BEGIN

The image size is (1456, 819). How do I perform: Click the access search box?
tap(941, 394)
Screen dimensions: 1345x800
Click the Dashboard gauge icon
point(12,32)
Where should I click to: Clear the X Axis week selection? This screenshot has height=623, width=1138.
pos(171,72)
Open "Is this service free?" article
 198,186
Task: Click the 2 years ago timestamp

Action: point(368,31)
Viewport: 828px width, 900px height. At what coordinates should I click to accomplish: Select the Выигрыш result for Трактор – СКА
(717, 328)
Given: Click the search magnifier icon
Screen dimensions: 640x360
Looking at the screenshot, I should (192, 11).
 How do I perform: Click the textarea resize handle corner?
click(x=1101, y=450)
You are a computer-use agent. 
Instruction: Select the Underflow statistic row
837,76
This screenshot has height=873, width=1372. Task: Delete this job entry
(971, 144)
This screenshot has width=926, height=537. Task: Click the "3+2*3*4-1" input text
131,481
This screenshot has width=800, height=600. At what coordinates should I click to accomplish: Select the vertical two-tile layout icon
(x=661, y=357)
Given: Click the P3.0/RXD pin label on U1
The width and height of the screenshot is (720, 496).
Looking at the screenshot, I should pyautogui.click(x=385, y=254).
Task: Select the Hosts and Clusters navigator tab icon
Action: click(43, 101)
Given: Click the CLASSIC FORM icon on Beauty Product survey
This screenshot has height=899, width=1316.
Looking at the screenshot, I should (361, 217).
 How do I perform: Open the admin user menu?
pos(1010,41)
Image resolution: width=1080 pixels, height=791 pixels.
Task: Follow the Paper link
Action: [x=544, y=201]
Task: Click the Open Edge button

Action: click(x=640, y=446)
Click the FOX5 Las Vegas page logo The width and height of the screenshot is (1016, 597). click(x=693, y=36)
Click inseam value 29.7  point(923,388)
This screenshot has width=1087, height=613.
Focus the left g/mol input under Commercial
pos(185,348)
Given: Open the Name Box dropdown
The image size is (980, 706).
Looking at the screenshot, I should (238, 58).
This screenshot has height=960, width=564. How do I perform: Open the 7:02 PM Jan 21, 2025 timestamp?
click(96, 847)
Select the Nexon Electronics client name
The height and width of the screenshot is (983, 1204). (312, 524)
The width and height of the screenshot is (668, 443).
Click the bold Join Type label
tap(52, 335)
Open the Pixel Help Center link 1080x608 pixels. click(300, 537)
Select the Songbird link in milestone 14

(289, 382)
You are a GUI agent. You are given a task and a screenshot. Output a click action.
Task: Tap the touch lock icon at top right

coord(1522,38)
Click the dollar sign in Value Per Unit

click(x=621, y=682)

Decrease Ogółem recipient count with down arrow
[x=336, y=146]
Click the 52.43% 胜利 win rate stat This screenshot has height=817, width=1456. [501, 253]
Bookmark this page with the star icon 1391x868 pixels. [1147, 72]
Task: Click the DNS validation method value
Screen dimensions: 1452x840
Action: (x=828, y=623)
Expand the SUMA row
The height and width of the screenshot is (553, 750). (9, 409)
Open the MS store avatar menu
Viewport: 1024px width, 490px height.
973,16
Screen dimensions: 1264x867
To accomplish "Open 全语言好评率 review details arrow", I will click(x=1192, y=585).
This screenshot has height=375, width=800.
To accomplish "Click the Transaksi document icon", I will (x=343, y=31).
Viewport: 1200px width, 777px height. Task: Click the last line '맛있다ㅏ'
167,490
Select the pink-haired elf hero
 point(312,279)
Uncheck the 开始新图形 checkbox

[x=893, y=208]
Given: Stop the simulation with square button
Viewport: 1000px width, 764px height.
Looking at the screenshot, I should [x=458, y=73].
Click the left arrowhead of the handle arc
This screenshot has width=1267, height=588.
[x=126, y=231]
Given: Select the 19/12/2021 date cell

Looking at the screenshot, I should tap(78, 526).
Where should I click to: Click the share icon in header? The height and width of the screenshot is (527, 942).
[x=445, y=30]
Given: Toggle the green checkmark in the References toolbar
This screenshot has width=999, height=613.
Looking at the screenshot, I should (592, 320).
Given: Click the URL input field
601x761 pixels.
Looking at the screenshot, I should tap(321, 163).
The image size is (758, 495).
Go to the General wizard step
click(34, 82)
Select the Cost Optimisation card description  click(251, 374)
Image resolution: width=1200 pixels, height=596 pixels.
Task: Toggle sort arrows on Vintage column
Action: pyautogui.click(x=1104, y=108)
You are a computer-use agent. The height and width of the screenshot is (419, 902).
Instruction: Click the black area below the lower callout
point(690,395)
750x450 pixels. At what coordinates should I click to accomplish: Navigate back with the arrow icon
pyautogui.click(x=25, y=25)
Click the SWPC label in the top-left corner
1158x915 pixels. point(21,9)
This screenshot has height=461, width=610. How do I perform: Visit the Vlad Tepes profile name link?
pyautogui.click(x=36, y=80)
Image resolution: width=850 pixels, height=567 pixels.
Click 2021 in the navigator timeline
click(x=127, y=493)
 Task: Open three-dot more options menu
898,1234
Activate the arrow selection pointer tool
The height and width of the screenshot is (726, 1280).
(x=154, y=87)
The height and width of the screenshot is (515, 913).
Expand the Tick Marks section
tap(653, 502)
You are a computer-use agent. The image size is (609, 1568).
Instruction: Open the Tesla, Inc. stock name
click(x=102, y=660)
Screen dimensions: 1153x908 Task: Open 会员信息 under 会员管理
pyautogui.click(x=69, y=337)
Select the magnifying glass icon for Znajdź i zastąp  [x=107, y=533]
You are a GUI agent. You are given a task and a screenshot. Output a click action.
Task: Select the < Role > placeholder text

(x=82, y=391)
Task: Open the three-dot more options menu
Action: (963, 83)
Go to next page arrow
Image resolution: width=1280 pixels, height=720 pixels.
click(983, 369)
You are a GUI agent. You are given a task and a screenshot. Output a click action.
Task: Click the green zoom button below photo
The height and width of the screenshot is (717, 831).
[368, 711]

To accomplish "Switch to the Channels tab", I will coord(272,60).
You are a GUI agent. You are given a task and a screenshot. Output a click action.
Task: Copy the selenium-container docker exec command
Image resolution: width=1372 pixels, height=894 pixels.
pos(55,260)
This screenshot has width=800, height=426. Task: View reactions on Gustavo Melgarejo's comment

END

§ **EXERCISE**
For this exercise, output the records in full, exactly.

§ **SOLVED EXERCISE**
The image size is (1456, 819). How do I perform: Click the access search box?
tap(941, 394)
Screen dimensions: 1345x800
Click the Dashboard gauge icon
point(12,32)
Where should I click to: Clear the X Axis week selection? This screenshot has height=623, width=1138.
pos(171,72)
Open "Is this service free?" article
 198,186
Task: Click the 2 years ago timestamp

Action: point(368,31)
Viewport: 828px width, 900px height. At what coordinates should I click to accomplish: Select the Выигрыш result for Трактор – СКА
(717, 328)
Given: Click the search magnifier icon
Screen dimensions: 640x360
Looking at the screenshot, I should (192, 11).
 How do I perform: Click the textarea resize handle corner?
click(x=1101, y=450)
You are a computer-use agent. 
Instruction: Select the Underflow statistic row
837,76
This screenshot has height=873, width=1372. Task: Delete this job entry
(971, 144)
This screenshot has width=926, height=537. Task: Click the "3+2*3*4-1" input text
131,481
This screenshot has width=800, height=600. At what coordinates should I click to accomplish: Select the vertical two-tile layout icon
(x=661, y=357)
Given: Click the P3.0/RXD pin label on U1
The width and height of the screenshot is (720, 496).
Looking at the screenshot, I should pyautogui.click(x=385, y=254).
Task: Select the Hosts and Clusters navigator tab icon
Action: click(43, 101)
Given: Click the CLASSIC FORM icon on Beauty Product survey
This screenshot has height=899, width=1316.
Looking at the screenshot, I should (361, 217).
 How do I perform: Open the admin user menu?
pos(1010,41)
Image resolution: width=1080 pixels, height=791 pixels.
Task: Follow the Paper link
Action: [x=544, y=201]
Task: Click the Open Edge button

Action: click(x=640, y=446)
Click the FOX5 Las Vegas page logo The width and height of the screenshot is (1016, 597). click(x=693, y=36)
Click inseam value 29.7  point(923,388)
This screenshot has width=1087, height=613.
Focus the left g/mol input under Commercial
pos(185,348)
Given: Open the Name Box dropdown
The image size is (980, 706).
Looking at the screenshot, I should (238, 58).
This screenshot has height=960, width=564. How do I perform: Open the 7:02 PM Jan 21, 2025 timestamp?
click(96, 847)
Select the Nexon Electronics client name
The height and width of the screenshot is (983, 1204). (312, 524)
The width and height of the screenshot is (668, 443).
Click the bold Join Type label
tap(52, 335)
Open the Pixel Help Center link 1080x608 pixels. click(300, 537)
Select the Songbird link in milestone 14

(289, 382)
You are a GUI agent. You are given a task and a screenshot. Output a click action.
Task: Tap the touch lock icon at top right

coord(1522,38)
Click the dollar sign in Value Per Unit

click(x=621, y=682)

Decrease Ogółem recipient count with down arrow
[x=336, y=146]
Click the 52.43% 胜利 win rate stat This screenshot has height=817, width=1456. [501, 253]
Bookmark this page with the star icon 1391x868 pixels. [1147, 72]
Task: Click the DNS validation method value
Screen dimensions: 1452x840
Action: (x=828, y=623)
Expand the SUMA row
The height and width of the screenshot is (553, 750). (9, 409)
Open the MS store avatar menu
Viewport: 1024px width, 490px height.
973,16
Screen dimensions: 1264x867
To accomplish "Open 全语言好评率 review details arrow", I will click(x=1192, y=585).
This screenshot has height=375, width=800.
To accomplish "Click the Transaksi document icon", I will (x=343, y=31).
Viewport: 1200px width, 777px height. Task: Click the last line '맛있다ㅏ'
167,490
Select the pink-haired elf hero
 point(312,279)
Uncheck the 开始新图形 checkbox

[x=893, y=208]
Given: Stop the simulation with square button
Viewport: 1000px width, 764px height.
Looking at the screenshot, I should [x=458, y=73].
Click the left arrowhead of the handle arc
This screenshot has width=1267, height=588.
[x=126, y=231]
Given: Select the 19/12/2021 date cell

Looking at the screenshot, I should tap(78, 526).
Where should I click to: Click the share icon in header? The height and width of the screenshot is (527, 942).
[x=445, y=30]
Given: Toggle the green checkmark in the References toolbar
This screenshot has width=999, height=613.
Looking at the screenshot, I should (592, 320).
Given: Click the URL input field
601x761 pixels.
Looking at the screenshot, I should tap(321, 163).
The image size is (758, 495).
Go to the General wizard step
click(34, 82)
Select the Cost Optimisation card description  click(251, 374)
Image resolution: width=1200 pixels, height=596 pixels.
Task: Toggle sort arrows on Vintage column
Action: pyautogui.click(x=1104, y=108)
You are a computer-use agent. The height and width of the screenshot is (419, 902).
Instruction: Click the black area below the lower callout
point(690,395)
750x450 pixels. At what coordinates should I click to accomplish: Navigate back with the arrow icon
pyautogui.click(x=25, y=25)
Click the SWPC label in the top-left corner
1158x915 pixels. point(21,9)
This screenshot has height=461, width=610. How do I perform: Visit the Vlad Tepes profile name link?
pyautogui.click(x=36, y=80)
Image resolution: width=850 pixels, height=567 pixels.
Click 2021 in the navigator timeline
click(x=127, y=493)
 Task: Open three-dot more options menu
898,1234
Activate the arrow selection pointer tool
The height and width of the screenshot is (726, 1280).
(x=154, y=87)
The height and width of the screenshot is (515, 913).
Expand the Tick Marks section
tap(653, 502)
You are a computer-use agent. The image size is (609, 1568).
Instruction: Open the Tesla, Inc. stock name
click(x=102, y=660)
Screen dimensions: 1153x908 Task: Open 会员信息 under 会员管理
pyautogui.click(x=69, y=337)
Select the magnifying glass icon for Znajdź i zastąp  [x=107, y=533]
You are a GUI agent. You are given a task and a screenshot. Output a click action.
Task: Select the < Role > placeholder text

(x=82, y=391)
Task: Open the three-dot more options menu
Action: (963, 83)
Go to next page arrow
Image resolution: width=1280 pixels, height=720 pixels.
click(983, 369)
You are a GUI agent. You are given a task and a screenshot. Output a click action.
Task: Click the green zoom button below photo
The height and width of the screenshot is (717, 831).
[368, 711]

To accomplish "Switch to the Channels tab", I will coord(272,60).
You are a GUI agent. You are given a task and a screenshot. Output a click action.
Task: Copy the selenium-container docker exec command
Image resolution: width=1372 pixels, height=894 pixels.
pos(55,260)
This screenshot has width=800, height=426. Task: View reactions on Gustavo Melgarejo's comment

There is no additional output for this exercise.